#### Source information:
....
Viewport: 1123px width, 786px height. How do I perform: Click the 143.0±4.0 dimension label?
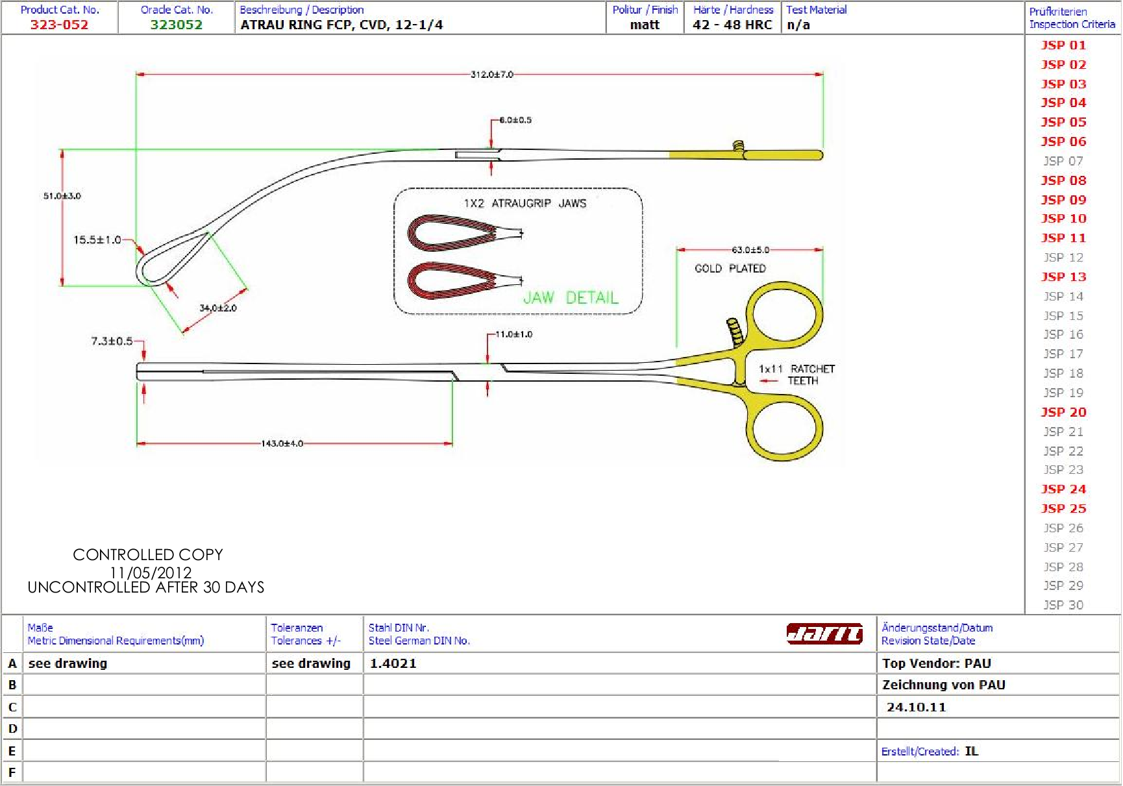(x=282, y=443)
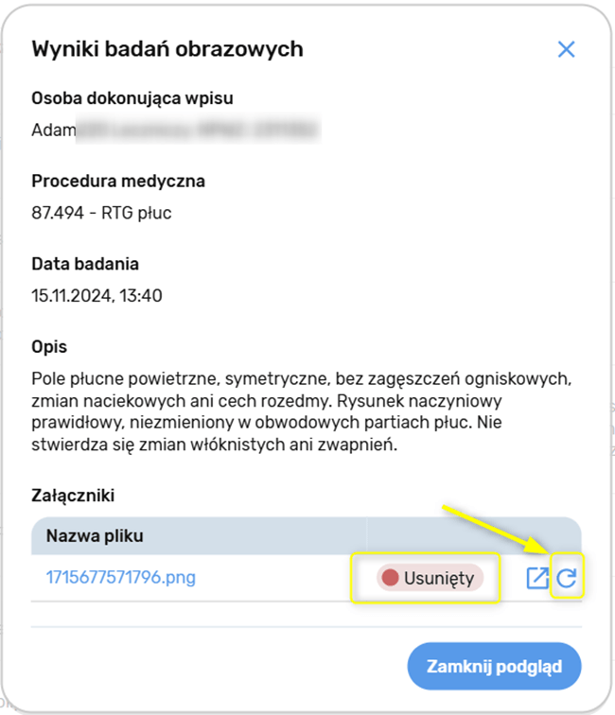This screenshot has height=715, width=615.
Task: Select the 87.494 - RTG płuc text
Action: coord(101,213)
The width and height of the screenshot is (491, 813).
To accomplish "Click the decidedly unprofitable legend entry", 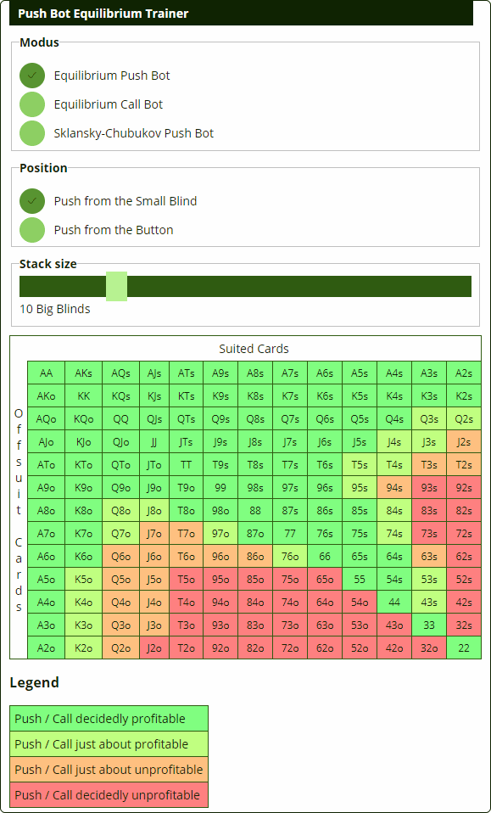I will click(109, 795).
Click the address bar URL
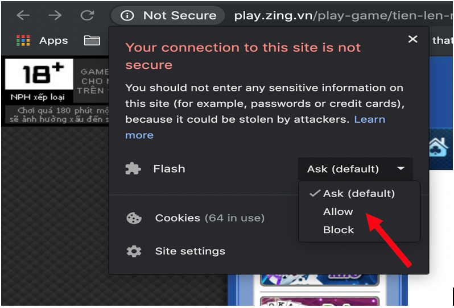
....
#### Task directions:
Every line from the top of the entries through the line that holds "The width and" is to be quoted exactly, please, and nothing else; omit the pictures.

#### Written solution:
Viewport: 1123px width, 786px height. How do I perform: Click the 143.0±4.0 dimension label?
(x=282, y=443)
This screenshot has height=715, width=615.
Task: Select the 87.494 - RTG płuc text
Action: coord(101,213)
The width and height of the screenshot is (491, 813).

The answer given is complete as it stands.